New Zealand must consider screening all newborn babies for congenital heart disease, medical specialists say.
Though congenital heart defects are rare, it is estimated that four babies a year die because of late diagnosis.
Researchers from the Liggins Institute and elsewhere are studying the feasibility of screening all newborns with pulse oximetry, already carried out in some hospitals.
The procedure involves a doctor or midwife placing probes against a child's foot or foot and hand, typically before they are discharged home, in the first day of life. The probe is attached to a monitor which measures the amount of oxygen circulating in the blood. Low levels could indicate critical congenital heart disease, which would mean a rapid trip to Auckland's Starship Children's Hospital for likely heart surgery.
Wellington Hospital neonatologist Helen Miller said two such cases several years ago convinced Capital and Coast District Health Board to begin screening all newborns.
"Prior to this happening we did have ... a couple of babies a year that would be transported up in a quite unwell situation to Starship Hospital for cardiac surgery who had presented quite late."
According to a recent New Zealand Medical Journal article, congenital heart disease is rare, at between four and 10 cases for every 1000 live-born infants.
But the director of the Liggins Institute at Auckland University and head of neonatology Frank Bloomfield estimates four babies die every year because of late diagnosis.
"In addition there will be other babies who fortunately do not die but will have suffered significant compromise because they were detected late.
"Late diagnosis often results in a baby becoming critically unwell, maybe collapsing at home and needing an emergency transfer to intensive care and then significant stabilisation before any attempt can be made to fix the cardiac problem that's there.
"That sort of clinical scenario can result in the baby suffering damage to organs including the brain."
Ultrasound tests during pregnancy detect up to half of cases, but Professor Bloomfield said it could be difficult to pick up at that stage.
Clinical examination of newborns can also detect problems, but pulse oximetry is more sensitive and more reliable, he said.
Professor Bloomfield is involved in a feasibility study to help officials decide whether national screening should be introduced. Questions include what the barriers to a successful programme might be and whether it would be cost effective.
With screening already under way in at least two centres, he worries about the development of a piecemeal approach.
"The concern about that approach is that it is not likely to be available to every single newborn baby and every family in New Zealand, and it would result in inequality.
"We believe that only a national screening programme can really mean that there is universal access to screening tests."
He said the pulse oximetry test was easy to do. "It doesn't take very long, it ... takes about five minutes to perform the screening test but of course every time you add another thing [that] takes five minutes, things all add up."
Lesley Dixon, of the College of Midwives, said the test was needed. "It's a simple, straightforward test that actually helps us identify babies that may have a congenital cardiac disease. And it's non-intrusive, it's not harmful to the babies essentially ... it's a useful test.
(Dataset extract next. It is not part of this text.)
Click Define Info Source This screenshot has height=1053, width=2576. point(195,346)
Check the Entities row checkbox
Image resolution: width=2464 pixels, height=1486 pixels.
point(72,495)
Dr Dixon points out that about 10 percent of women in this country give birth in a birthing unit, 3 percent give birth at home and many other women go home within a few hours of birth. The study would consider the right time for screening, within those limitations.
"Obviously there's always a midwife involved in care following the birth, so pragmatically obviously midwives are going to be the best people to undertake the screening."
Dr Miller said Wellington Hospital bought five extra oxygen saturation monitors, at about $900 each, when it decided several years ago to provide the screening to all those born at the hospital. Junior doctors and hospital midwives did the test, along with other well-child checks before babies were discharged home.
"But also in the community, I know that a number of community midwives have seen the value of this and have purchased saturation monitors for infants that perhaps aren't in the hospital system."
The Health Ministry's group manager for the National Screening Unit, Astrid Kornkeef, said advisers were supportive of screening but it was unclear how it should be implemented. Options included a nationally-led screening programme, a nationally-led quality improvement programme, or screening as part of improvements in routine care.
Ms Kornkeef said a pilot of pulse oximetry being run in Auckland "will help address a number of unanswered questions regarding the feasibility of implementing pulse oximetry as a national screening programme".